There are good opportunities for collaboration in this lab project, particularly in the data analysis sections. You are encouraged to consult with one another on the statistical analyses, and on strategies for efficiently processing the data. The individual data analysis can be done by hand, but we have provided tips for automating this process, and all other analyses can be done very efficiently – if it’s taking you a long time, seek help! As usual, you are expected to write up your lab report individually. If you worked with other students, please indicate clearly at the top of your report who you worked with.


Lab Report

Your lab report should be submitted via email by Monday October 3rd. Your report should describe the rationale and predictions for the studies, and should give a concise summary of the methods. You should report the results, as described above, and for each of the two experiments include a discussion of whether the results fit with the predictions, and what conclusions or further questions can be drawn from the results.
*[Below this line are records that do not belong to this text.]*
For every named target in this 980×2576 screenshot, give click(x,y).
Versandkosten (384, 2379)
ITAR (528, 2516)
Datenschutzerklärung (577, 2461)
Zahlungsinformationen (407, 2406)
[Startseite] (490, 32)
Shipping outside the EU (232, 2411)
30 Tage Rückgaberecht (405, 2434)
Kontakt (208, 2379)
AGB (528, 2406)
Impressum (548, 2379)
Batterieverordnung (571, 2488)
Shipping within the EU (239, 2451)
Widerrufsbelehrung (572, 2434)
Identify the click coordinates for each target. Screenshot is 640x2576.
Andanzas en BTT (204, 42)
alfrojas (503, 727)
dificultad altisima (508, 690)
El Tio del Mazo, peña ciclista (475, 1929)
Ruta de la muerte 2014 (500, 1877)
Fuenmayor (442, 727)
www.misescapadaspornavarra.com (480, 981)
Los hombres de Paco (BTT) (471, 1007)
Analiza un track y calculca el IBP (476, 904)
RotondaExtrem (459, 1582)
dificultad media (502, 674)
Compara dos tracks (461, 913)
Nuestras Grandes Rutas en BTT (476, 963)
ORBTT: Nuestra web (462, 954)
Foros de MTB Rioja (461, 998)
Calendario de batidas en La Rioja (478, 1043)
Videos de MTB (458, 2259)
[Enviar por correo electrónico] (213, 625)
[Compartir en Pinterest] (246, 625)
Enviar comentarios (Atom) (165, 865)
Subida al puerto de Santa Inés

Experiment 1: Sequence Recall Task

This task is based upon a paradigm developed by Emmanuel Dupoux and colleagues to test the availability of high-level phonological codes for encoding native and non-native speech sounds. The experiment is directly modeled on Dupoux et al. (2008, Cognition), which you are encouraged to read. The PsychoPy scripts for Experiments 1 and 2 were created by Julia Buffinton, based on materials created by Sunyoung Lee-Ellis in collaboration with Brian Dillon.

In each of 4 experimental conditions you will first receive practice in the sound contrast being tested, by listening to multiple speakers pronounce each of two nonce words. You will learn to associate one of the words with the key “1” and the other with the key “2”. Next you will receive practice in listening to sequences of those words and recalling them using a number sequence. In the practice session you will receive feedback about the correct answer. Finally, you will be tested – without feedback – on sequences of 4 minimally contrasting words, which you will need to recall immediately after each sequence.

(i) Run the experiment. You should test yourself in 4 experimental conditions.

  • Condition “C” – control contrast, /kada ~ kata/
  • Condition “E” – English contrast, /kasta ~ kasuta/, i.e., ‘st’ cluster vs. vowel epenthesis
  • Condition “K” – Korean contrast, /kama ~ kamma/, i.e., single vs. geminate ‘m’
  • Condition “K2” – Korean contrast, /saka ~ ssaka/, i.e., tense vs. lax ‘s’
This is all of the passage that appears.